Pada tahun ini, Indonesia melalui Animal Pop Family berkesempatan mengadakan pelatihan untuk murid dan guru sekolah dasar dan menengah, publik, koreografer, serta penari. Tujuannya, memperkenalkan konsep Animal Pop sebagai bentuk koreografi. Adapun, konsep koreo Animal pop ini bersumber dari berbagai bentuk tari, seperti street dance, hip hop, robotik, postur ataupun gerakan hewan. Konsep ini diciptakan koreografer kontemporer asal Papua Jecko Siompo.

“Workshop ini juga bertujuan memperkaya wawasan tentang khasanah tari Indonesia bagi para guru pengajar budaya Indonesia.
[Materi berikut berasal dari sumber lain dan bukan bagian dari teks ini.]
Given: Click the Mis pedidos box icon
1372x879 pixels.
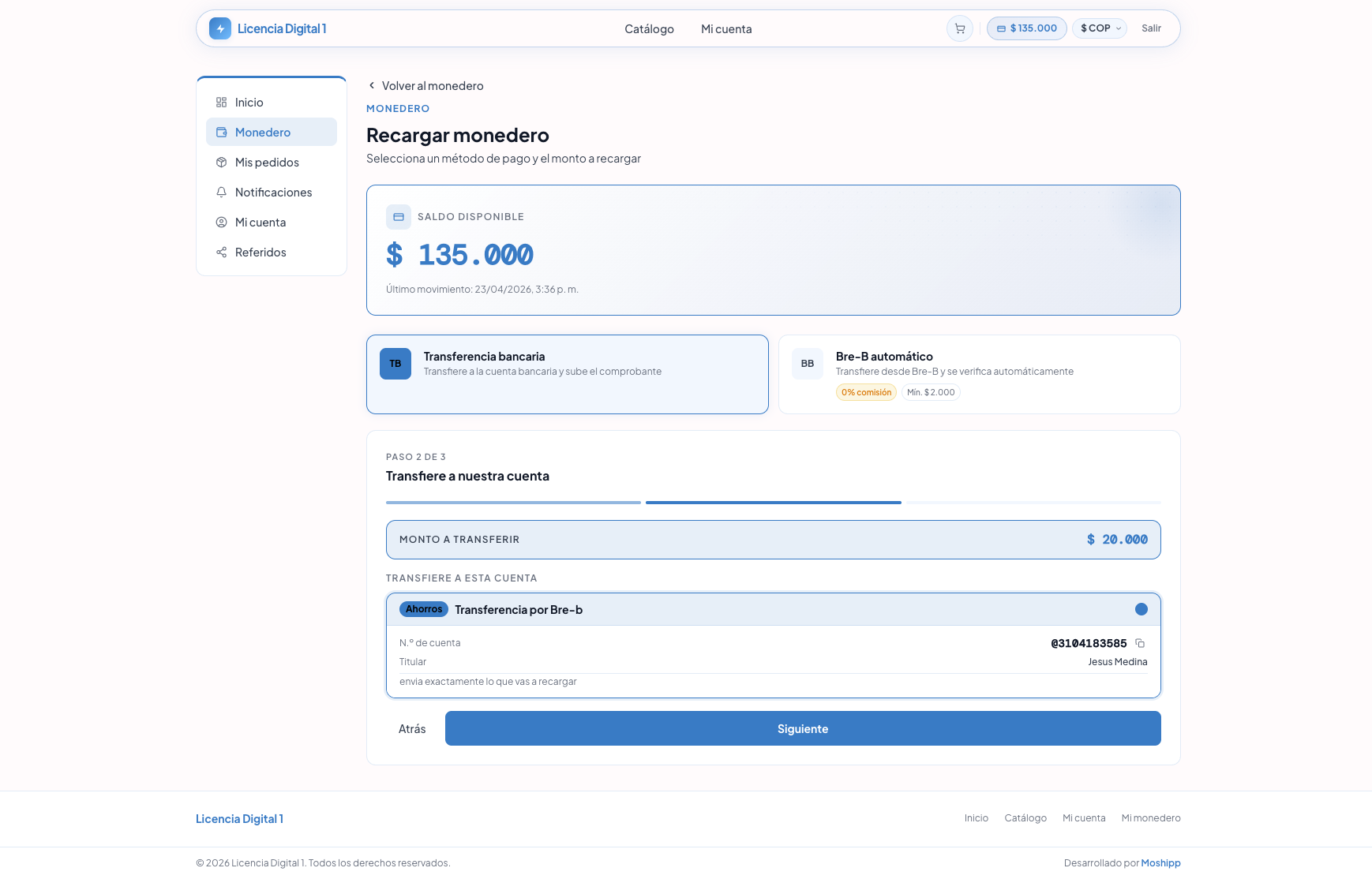Looking at the screenshot, I should coord(221,163).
Dan, menjadikan Animal Pop sebagai salah satu variasi pelajaran tari di sekolah. Eksekusi workshop-nya berbeda-beda, disesuaikan dengan karakter peserta tiap sesi,” ujar Rama via surel, Jumat (10/11).

Lebih lanjut Rama mengatakan, partisipasi dalam sebuah festival tidak semata untuk dilihat atau dikenal. Namun, lebih jauh dari itu, Indonesia bisa masuk ke dalam pergaulan kesenian global, berinteraksi, bertukar wawasan, dan membangun jaringan untuk kemungkinan kerja sama di masa mendatang,

“Sejak lama, kesenian Indonesia berjalan sendiri-sendiri, sehingga gaungnya tidak terdengar. Perlu, strategi pemasaran yang jitu dan konsistensi jangka panjang, seperti yang dilakukan, misalnya oleh Jepang, Korea, dan China. OzAsia Festival jadi salah satu pintu bagi kesenian Indonesia untuk masuk ke situ. Dan, kita perlu banyak pintu lain, baik di Australia maupun dunia internasional pada umumnya,” ujarnya.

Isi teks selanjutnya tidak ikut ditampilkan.